The Nitrogen Cycle is a process in which nitrogen is converted into a variety of forms and then returned to the atmosphere through the soil and organisms. Numerous processes are involved, including nitrogen fixation, nitrification, denitrification, degradation, and putrefaction.

Nitrogen is essential to life because it is a key component of proteins and nucleic acids. Nitrogen occurs in many forms and is continuously cycled among these forms by a variety of bacteria.

Although nitrogen is abundant in the atmosphere as diatomic nitrogen gas (N2), it is extremely stable, and conversion to other forms requires a great deal of energy.

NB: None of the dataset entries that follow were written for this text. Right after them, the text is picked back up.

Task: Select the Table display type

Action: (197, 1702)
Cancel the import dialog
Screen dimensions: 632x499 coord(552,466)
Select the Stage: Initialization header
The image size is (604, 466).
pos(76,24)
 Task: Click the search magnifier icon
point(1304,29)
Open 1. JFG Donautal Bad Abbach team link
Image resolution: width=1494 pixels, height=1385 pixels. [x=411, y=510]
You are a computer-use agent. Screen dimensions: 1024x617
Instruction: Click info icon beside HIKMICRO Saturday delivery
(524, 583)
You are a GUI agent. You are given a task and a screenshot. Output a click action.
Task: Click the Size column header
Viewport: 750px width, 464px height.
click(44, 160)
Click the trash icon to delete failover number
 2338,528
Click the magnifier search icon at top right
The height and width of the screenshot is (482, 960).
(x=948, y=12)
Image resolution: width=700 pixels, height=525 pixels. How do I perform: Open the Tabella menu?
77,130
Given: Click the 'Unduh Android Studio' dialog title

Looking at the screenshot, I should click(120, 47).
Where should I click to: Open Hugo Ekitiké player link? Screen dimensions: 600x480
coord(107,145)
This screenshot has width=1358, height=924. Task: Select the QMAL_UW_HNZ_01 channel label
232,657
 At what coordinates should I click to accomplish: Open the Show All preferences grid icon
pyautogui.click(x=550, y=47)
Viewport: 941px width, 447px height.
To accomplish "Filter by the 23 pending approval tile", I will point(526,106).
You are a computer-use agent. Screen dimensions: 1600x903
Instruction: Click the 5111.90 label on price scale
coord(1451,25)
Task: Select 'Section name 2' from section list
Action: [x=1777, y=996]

Historically, the biologically available forms NO3- and NH3 have often been limited; however, current anthropogenic processes, such as fertilizer production, have greatly increased the availability of nitrogen to living organisms.

The cycling of nitrogen among its many forms is a complex process that involves numerous types of bacteria and environmental conditions.

Nitrogen Cycle Steps

The nitrogen cycle is composed of five steps, namely:

  1. Nitrogen fixation (N2 to NH3/ NH4+ or NO3-)
  2. Nitrification (NH3 to NO3-)
  3. Assimilation (Incorporation of NH3 and NO3- into biological tissues)
  4. Ammonification (organic nitrogen compounds to NH3)
  5. Denitrification (NO3- to N2)

 Nitrogen Cycle Steps 1: Nitrogen Fixation

Nitrogen fixation is the conversion of gaseous nitrogen (N2) to ammonia (NH3 or NH4+) by biological fixation or to nitrate (NO3-) via high-energy physical processes.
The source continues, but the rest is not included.